• [What you have to do]:
Rewrite the records from the line containing "Click the text" through the line containing "(x=1526, y=702)", changing "Erase tool" to "Eraser tool" and leaving everything else as it is.

• [Given records]:

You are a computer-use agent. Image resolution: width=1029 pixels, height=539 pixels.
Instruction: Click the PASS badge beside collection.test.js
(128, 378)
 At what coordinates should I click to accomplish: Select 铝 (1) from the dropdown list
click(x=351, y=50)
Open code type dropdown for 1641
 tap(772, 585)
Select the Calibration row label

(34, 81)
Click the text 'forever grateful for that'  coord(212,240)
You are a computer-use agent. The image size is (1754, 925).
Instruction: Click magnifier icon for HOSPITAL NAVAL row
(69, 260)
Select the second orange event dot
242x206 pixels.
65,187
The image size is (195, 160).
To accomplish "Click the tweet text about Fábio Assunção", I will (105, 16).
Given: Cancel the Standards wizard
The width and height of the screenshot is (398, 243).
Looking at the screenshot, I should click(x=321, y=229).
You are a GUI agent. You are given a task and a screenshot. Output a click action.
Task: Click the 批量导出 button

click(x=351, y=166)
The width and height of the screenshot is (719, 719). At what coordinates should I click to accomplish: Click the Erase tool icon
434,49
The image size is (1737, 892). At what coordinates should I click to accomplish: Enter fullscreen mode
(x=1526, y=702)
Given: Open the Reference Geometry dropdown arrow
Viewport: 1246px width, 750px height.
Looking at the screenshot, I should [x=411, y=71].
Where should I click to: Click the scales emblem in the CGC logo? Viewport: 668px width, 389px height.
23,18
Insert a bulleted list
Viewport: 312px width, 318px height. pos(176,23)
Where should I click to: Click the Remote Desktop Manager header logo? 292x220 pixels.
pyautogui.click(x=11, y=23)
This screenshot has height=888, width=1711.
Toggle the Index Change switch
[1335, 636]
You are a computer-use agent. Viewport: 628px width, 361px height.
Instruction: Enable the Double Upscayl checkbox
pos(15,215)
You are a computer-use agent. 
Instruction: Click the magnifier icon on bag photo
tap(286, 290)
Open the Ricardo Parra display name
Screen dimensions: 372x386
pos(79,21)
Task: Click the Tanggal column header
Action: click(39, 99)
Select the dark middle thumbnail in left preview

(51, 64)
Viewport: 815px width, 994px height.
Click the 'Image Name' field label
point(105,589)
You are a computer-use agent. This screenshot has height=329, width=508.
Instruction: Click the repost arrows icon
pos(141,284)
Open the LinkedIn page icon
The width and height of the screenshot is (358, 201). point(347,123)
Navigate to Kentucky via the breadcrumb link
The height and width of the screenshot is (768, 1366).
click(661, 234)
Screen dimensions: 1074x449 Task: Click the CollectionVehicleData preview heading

• [Reply to the exercise]:
Click the text 'forever grateful for that'  coord(212,240)
You are a computer-use agent. The image size is (1754, 925).
Instruction: Click magnifier icon for HOSPITAL NAVAL row
(69, 260)
Select the second orange event dot
242x206 pixels.
65,187
The image size is (195, 160).
To accomplish "Click the tweet text about Fábio Assunção", I will (105, 16).
Given: Cancel the Standards wizard
The width and height of the screenshot is (398, 243).
Looking at the screenshot, I should click(x=321, y=229).
You are a GUI agent. You are given a task and a screenshot. Output a click action.
Task: Click the 批量导出 button

click(x=351, y=166)
The width and height of the screenshot is (719, 719). At what coordinates should I click to accomplish: Click the Eraser tool icon
434,49
The image size is (1737, 892). At what coordinates should I click to accomplish: Enter fullscreen mode
(x=1526, y=702)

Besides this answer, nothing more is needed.